A result of all this publishing, sharing and versioning is that there’s a lot to choose from. So much that drop-down menus have become really unwieldy and this is where the new library comes into play. In the past, when adding a server to a deployment one had to find the correct ServerTemplate from the list of all available templates in the RightScale system. Now this has become a two-step process where you first import the ServerTemplates of interest from the library into your account and then only the imported templates are shown in all the drop-down selection menus. Separating the library import/export step will also allow us to significantly upgrade the experience browsing all the design artifacts in the library over the coming releases, stay tuned…

We introduced Flickr style machine tags recently and we’re expanding their use with this release. One of the really exciting new features is that servers now have tags and we’ve integrated the tags with the routing of messages between servers, with Chef (via the RightLink agents) and with the UI. All this is still in alpha but it’s starting to take shape. Our first real use-case is the registration of application servers with load balancers. The way it works is that when a load balancer comes up and is ready for operation it adds a “loadbalancer:lb=www” tag to say “I’m a load balancer for the www vhost”. When an app server starts up, it requests all servers in the deployment with a “loadbalancer:lb=www” tag to run a Chef recipe that adds the app server to the load balancer rotation. This way, the app server doesn’t need to know which or how many load balancers there are. The tag matching, communication, and running of the Chef recipe are all done by the RightLink agents.

In order to let new load balancers come up when app servers are already running we can do the same tag-location in reverse: app servers announce “loadbalancer:app=www” to say “I’m an app server serving vhost www” and load balancers on start-up can add all app servers to their config by querying for all servers with that tag. For overall resiliency it’s a good idea for load balancers to re-query the set of app servers and to update their config accordingly. This catches race conditions as well as issues where portions of the app servers may be temporarily invisible due to network partitions. The theme here is “eventual consistency” and we’re still evaluating what the best primitives are to support high availability.
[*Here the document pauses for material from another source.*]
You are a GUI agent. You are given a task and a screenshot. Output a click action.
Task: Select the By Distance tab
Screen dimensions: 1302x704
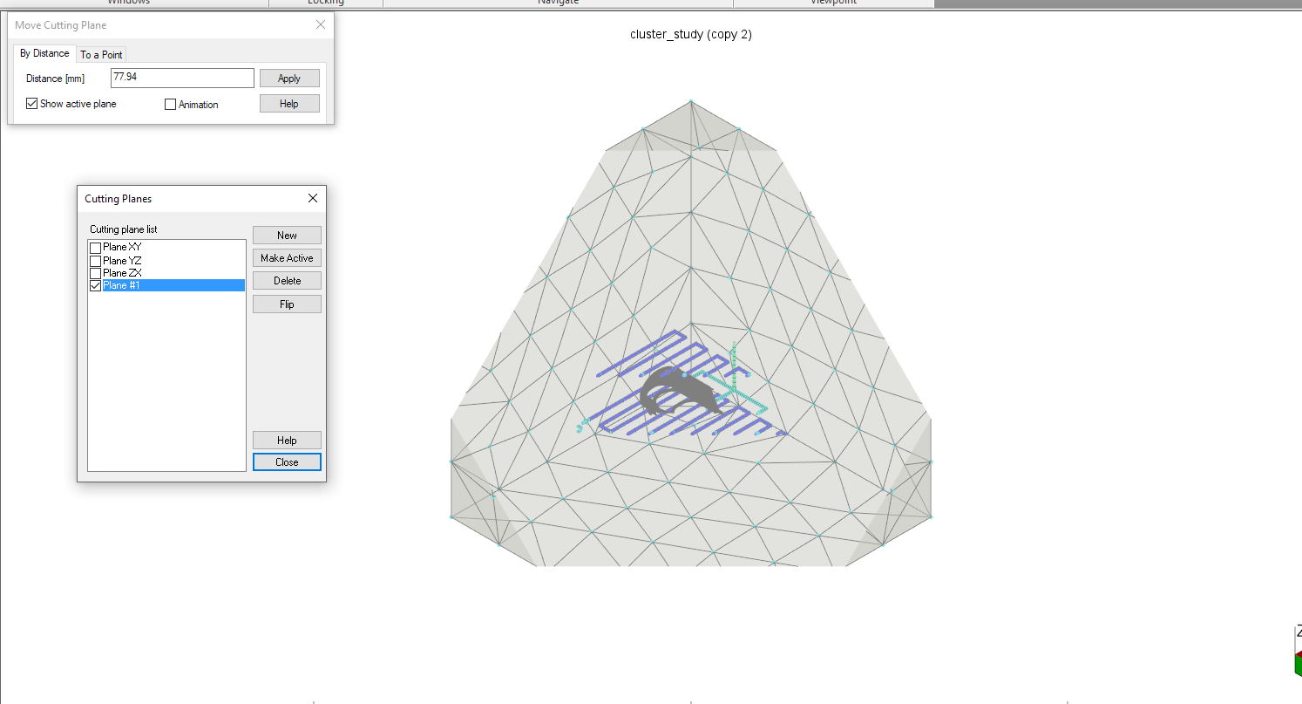pyautogui.click(x=44, y=53)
You may wonder why the examples above use such long tags and that’s really where machine tags come in. The “loadbalancer:” prefix helps isolate the tags to coordinate the load balancer registration from other tags. Think of “loadbalancer” as being the name of the application or feature that uses these tags, e.g. the load balancer registration. The “lb=www” and “app=www” tag predicate and value can be used to support multiple vhosts. So a load balancer could announce “loadbalancer:lb=www” and “loadbalancer:lb=api” to indicate that it’s load balancing the www and api vhosts. And an api app server then would only query for the “lb=api” tag and it would only announce the “app=api” counterpart.
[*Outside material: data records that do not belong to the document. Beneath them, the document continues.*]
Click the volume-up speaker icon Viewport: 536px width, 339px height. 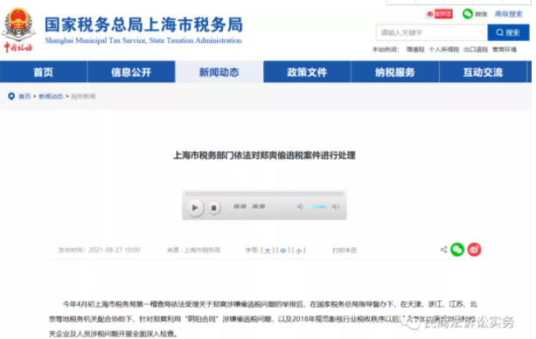(336, 207)

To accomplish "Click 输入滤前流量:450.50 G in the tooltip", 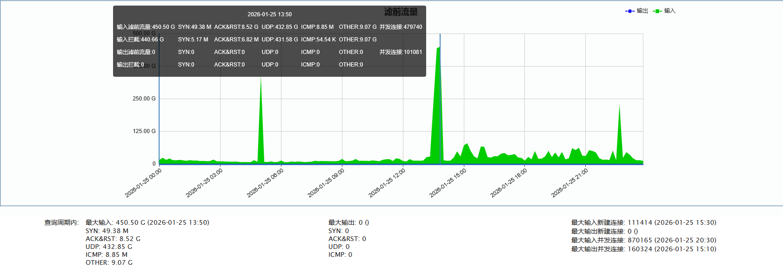I will (x=146, y=27).
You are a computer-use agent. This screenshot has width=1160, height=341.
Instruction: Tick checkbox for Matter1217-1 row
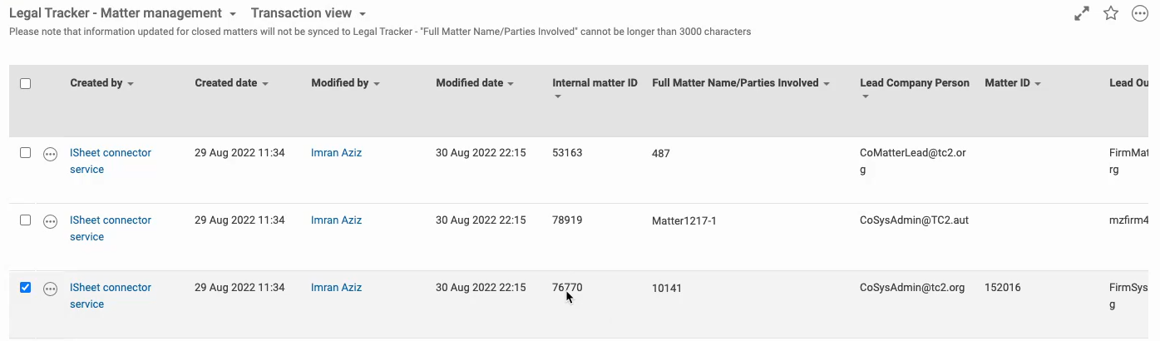(25, 220)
While all this is happening amongst the servers, the RightScale UI provides access to all the tags, so one can see the servers announce the various tags and one can even intervene and manually modify these tags. We might provide a “don’t touch” notion for some tags, but right now it’s much more important to us to be able to expose all this machinery. As an ops guy there are few things I loathe more than hidden automation that I can’t inspect and override when I need to.
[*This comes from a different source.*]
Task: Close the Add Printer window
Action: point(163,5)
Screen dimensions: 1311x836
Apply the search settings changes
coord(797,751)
Of course there’s more in the new release than just these two features: more support for RackSpace (monitoring in particular), improved support for Chef, support for new AWS features, and more

Comments (1)

Amazon launches Relational Database Service and larger server sizes

Today is another big AWS launch day with two important new features available for EC2: a Relational Database Service (RDS) and larger servers. Plus a 15% price reduction on compute cycles: yay!

Relational Database Service

With the Relational Database Service AWS fulfills a long standing request from a large number of its users, namely to provide a full relational database as a service. What Amazon is introducing today is slightly different than what most people might have expected, it’s really MySQL5.1 as a service. The RDS product page has the low-down on how it works, but the short is that with an API call you can launch a MySQL5.1 server that is fully managed by AWS. You can’t SSH into the server, instead you point your MySQL client library (or command line tool) at the database across the network. Almost anything you can do via the MySQL network protocol you can do against your RDS instance. Pretty simple and the bottom line is that businesses that don’t want to manage MySQL themselves can outsource much of that to AWS. For background on RDS I’d also recommend reading Jeff Barr’s write-up and Werner’s blog which recaps the data storage options on AWS.

What AWS does is keep your RDS instance backed up and running, plus give you automation to up-size (and down-size). You can create snapshot backups on-demand from which you can launch other RDS instances and AWS automatically performs a nightly backup and keeps transaction logs that allow you to do a point-in-time restore.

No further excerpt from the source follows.